**Your objective:**
Only lines, not pictures: please repeat exactly the lines from the one with "You are a GUI" through the end of the listing.

<<<<

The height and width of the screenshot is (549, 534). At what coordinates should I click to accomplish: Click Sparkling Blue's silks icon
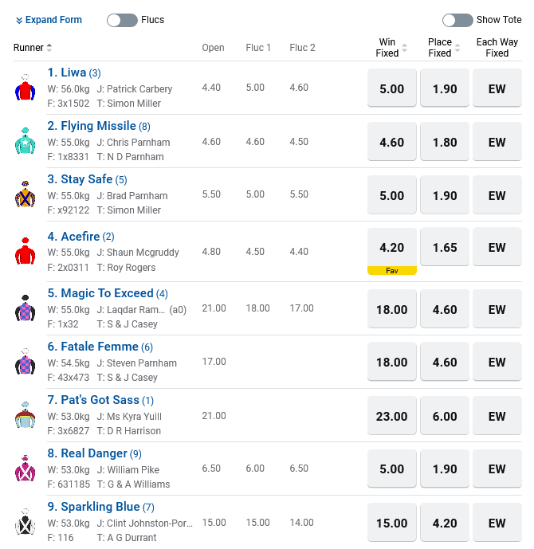tap(26, 522)
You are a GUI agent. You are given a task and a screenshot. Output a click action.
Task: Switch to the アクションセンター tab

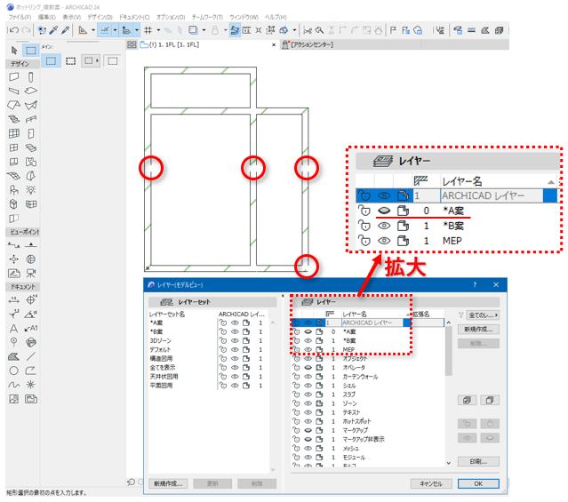[x=309, y=44]
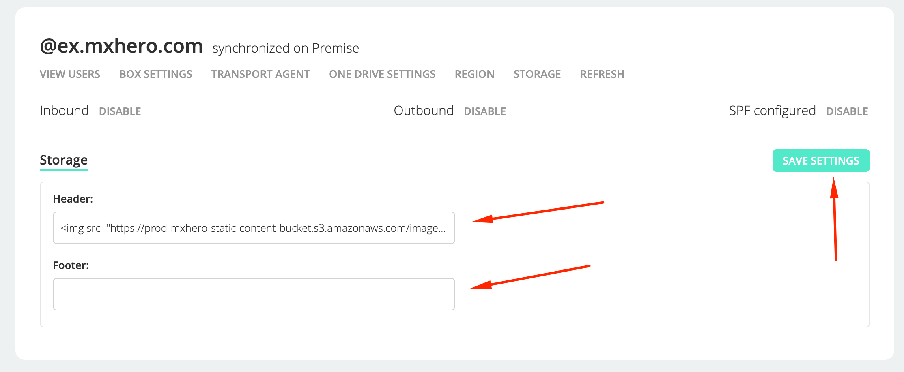Click the 'Header:' field label
Screen dimensions: 904x372
point(73,199)
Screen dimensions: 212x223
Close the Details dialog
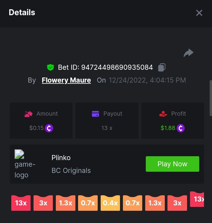point(199,13)
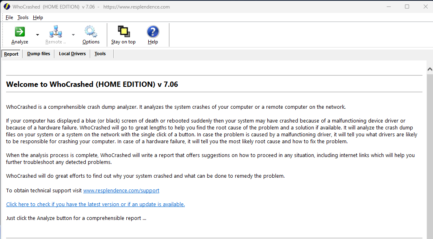This screenshot has width=433, height=239.
Task: Maximize the WhoCrashed window
Action: (x=407, y=7)
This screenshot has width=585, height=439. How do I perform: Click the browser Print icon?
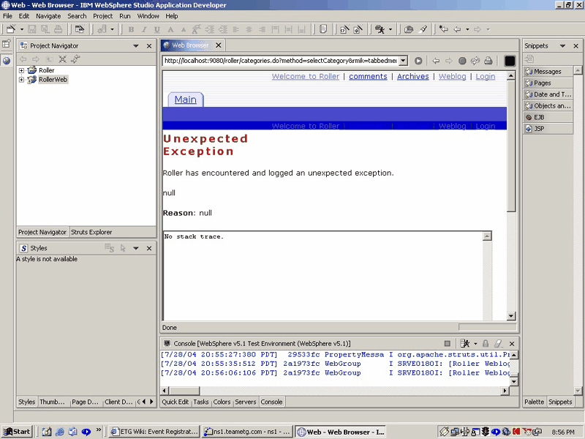click(x=488, y=61)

>>>>

**Problem solution:**
You are a GUI agent. You are given a task and a screenshot. Output a click action.
Task: Switch to the アクションセンター tab

[x=309, y=44]
Click the 'Header:' field label
Screen dimensions: 904x372
point(73,199)
Screen dimensions: 212x223
Close the Details dialog
point(199,13)
This screenshot has width=433, height=239.
Task: Maximize the WhoCrashed window
Action: (x=407, y=7)
This screenshot has width=585, height=439. How do I perform: Click the browser Print icon?
click(x=488, y=61)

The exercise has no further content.